L’autre raison est encore plus perverse. Jean-Luc Mélenchon tout comme Marine Le Pen n’ont, je vous l’ai dit, qu’une obsession, les présidentielles. Imaginez que leur poulain nommé Premier ministre ait la tête et les chevilles qui enflent au point que ça lui donne l’idée de se présenter à la présidentielle, à la place ou voire même contre son « parrain » ? Impossible ? Détrompez-vous.
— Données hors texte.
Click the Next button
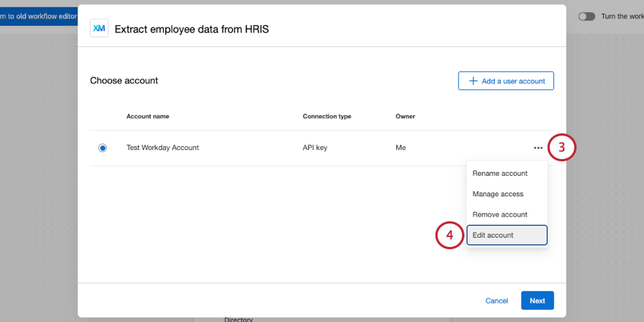Viewport: 644px width, 322px height. point(537,301)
Rappelez-vous ces rumeurs qui ont circulé avec insistance il y a quelques semaines, à la fin de la campagne des Européennes, selon lesquelles Jordan Bardella, énivré par son résultat prévisible et qui ne pouvait pas imaginer une seule seconde que le président de la République se résoudrait à dissoudre l’assemblée, commençait déjà à se voir candidat à la présidentielle en lieu et place de Marine Le Pen ? Persuadé qu’il était de pouvoir ratisser plus large que la fille de son père… Vous pensez que Marine Le Pen a apprécié ?
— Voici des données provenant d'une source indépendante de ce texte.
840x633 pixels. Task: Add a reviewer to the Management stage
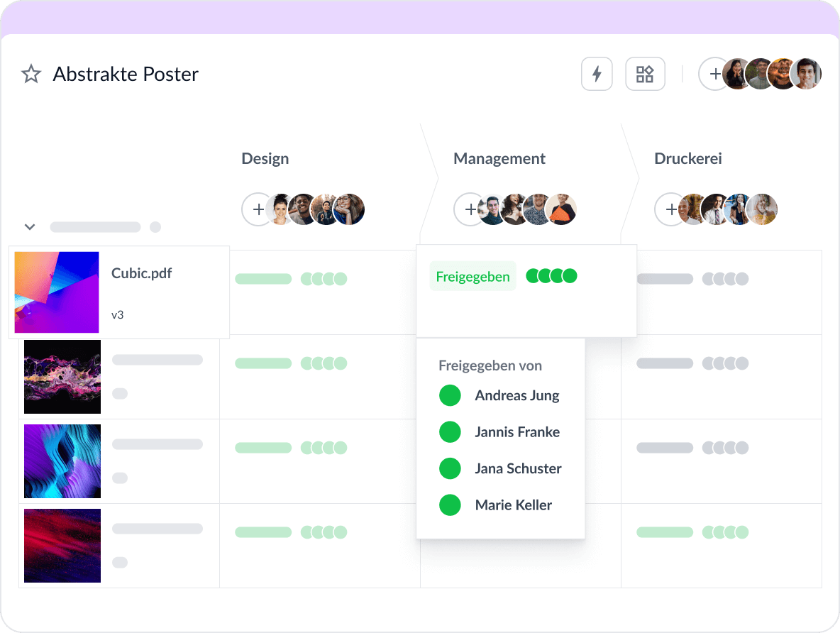(470, 210)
Et pourquoi selon vous, Jean-Luc Mélenchon a-t-il viré comme des malpropres François Ruffin et ses amis ? Parce qu’il craignait que l’autre ne lui pique sa place, tout simplement. Et ça explique du même coup pourquoi le même Jean-Luc Mélenchon fait tout pour faire perdre son camp. A chaque fois que le NFP monte dans les sondages, il sort une de ses provocations, comme celle de prononcer un discours devant les caméras de toutes les télévisions, dimanche soir, aux côtés de la députée européenne Rima Hassan, qui n’était donc pas concernée par l’élection, avec un keffieh autour du cou. Sachant très bien que ça allait déclencher une nouvelle polémique et faire reculer le NFP de quelques points. Quitte à provoquer la colère de ses partenaires.
Finalement, Marine Le Pen et Jean-Luc Mélenchon même combat.